Esther Lamm, (9 August 1913 in Stockholm – 28 February 1989 in Stockholm), was a Swedish child and adult psychiatrist and psychoanalyst who became involved in refugee relief. After World War II, she treated concentration camp survivors who arrived at the Stockholm hospital by ship and ambulance.

== Life and work ==
Esther Lamm was born in 1913 to an intellectual Swedish-Jewish family. Her father Martin Lamm was elected to a life-time membership of the Swedish Academy and was known as a popular lecturer. Her mother Greta Wawrinsky stayed at home and became involved in refugee relief and social work with people fleeing the Second World War.

During the 1930s, Esther Lamm studied medicine at the Karolinska Institute in Stockholm specializing in psychiatry and graduated as a medical doctor in 1945 with high marks. She was present at the Karolinska Institute on 9 February 1939 and was among those who voted for the right of ten Jewish doctors to come to Sweden and practice their profession but she was forbidden to speak at the meeting.

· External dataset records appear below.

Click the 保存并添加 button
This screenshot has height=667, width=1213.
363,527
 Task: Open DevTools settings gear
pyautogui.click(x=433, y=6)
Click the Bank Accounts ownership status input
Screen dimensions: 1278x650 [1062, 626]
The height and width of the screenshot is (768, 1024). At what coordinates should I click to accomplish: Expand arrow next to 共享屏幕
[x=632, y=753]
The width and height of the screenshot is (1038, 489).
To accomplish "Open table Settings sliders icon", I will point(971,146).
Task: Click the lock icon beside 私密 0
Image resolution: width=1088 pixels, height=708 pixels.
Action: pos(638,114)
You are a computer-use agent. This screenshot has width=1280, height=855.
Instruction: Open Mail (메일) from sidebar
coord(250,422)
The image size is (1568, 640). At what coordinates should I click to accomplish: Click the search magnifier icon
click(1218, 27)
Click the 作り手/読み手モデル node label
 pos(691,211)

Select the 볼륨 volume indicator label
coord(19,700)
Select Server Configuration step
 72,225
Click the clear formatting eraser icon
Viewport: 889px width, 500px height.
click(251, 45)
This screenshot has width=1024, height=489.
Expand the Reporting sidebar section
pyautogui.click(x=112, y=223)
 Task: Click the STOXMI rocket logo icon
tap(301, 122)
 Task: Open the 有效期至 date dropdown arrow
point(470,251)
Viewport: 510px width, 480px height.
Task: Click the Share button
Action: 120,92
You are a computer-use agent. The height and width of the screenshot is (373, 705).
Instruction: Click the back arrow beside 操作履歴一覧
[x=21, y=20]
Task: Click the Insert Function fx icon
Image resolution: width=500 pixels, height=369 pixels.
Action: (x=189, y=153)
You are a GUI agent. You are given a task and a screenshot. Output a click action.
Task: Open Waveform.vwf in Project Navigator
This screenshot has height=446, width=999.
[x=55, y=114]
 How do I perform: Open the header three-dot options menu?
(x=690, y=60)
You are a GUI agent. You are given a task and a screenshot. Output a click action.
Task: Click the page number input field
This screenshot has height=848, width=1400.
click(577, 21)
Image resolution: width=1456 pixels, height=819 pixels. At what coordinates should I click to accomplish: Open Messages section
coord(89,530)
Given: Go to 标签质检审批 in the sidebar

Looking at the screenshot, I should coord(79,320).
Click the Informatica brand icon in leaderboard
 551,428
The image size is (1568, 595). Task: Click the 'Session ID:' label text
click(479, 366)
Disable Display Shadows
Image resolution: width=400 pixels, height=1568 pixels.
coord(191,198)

In parallel with her medical training, she worked as a substitute doctor in the psychiatric ward of the central prison at Långholmen. In the autumn of 1945, immediately after the Second World War, she was called up by the Civil Defense to work at a hospital in Sigtuna, where former Nazi concentration camp prisoners were quarantined and treated. For nine months, she was one of the doctors who cared for these survivors. Notes and photographs from her work with the patients using interviews and ink-blot tests are held in the Jewish Museum in Stockholm and became the inspiration for a short film by her son.

In addition, the Lamm family also cared for Jewish refugees in their parents' home on Skeppsbron in the Old Town as well as in their own home on the island of Kungsholmen.

For the rest of the 1940s, Lamm was a child psychiatrist while training as a psychoanalyst. Beginning in 1950, she worked as a private psychoanalyst and as a consultant, teacher and supervisor in psychoanalysis and psychoanalytic therapy and belonged to the Psychoanalytic Association. She also treated children and older youth to aid their mental health and with groups from the psychiatric clinics at Karolinska Hospital, Långbro Hospital and Beckomberga Hospital.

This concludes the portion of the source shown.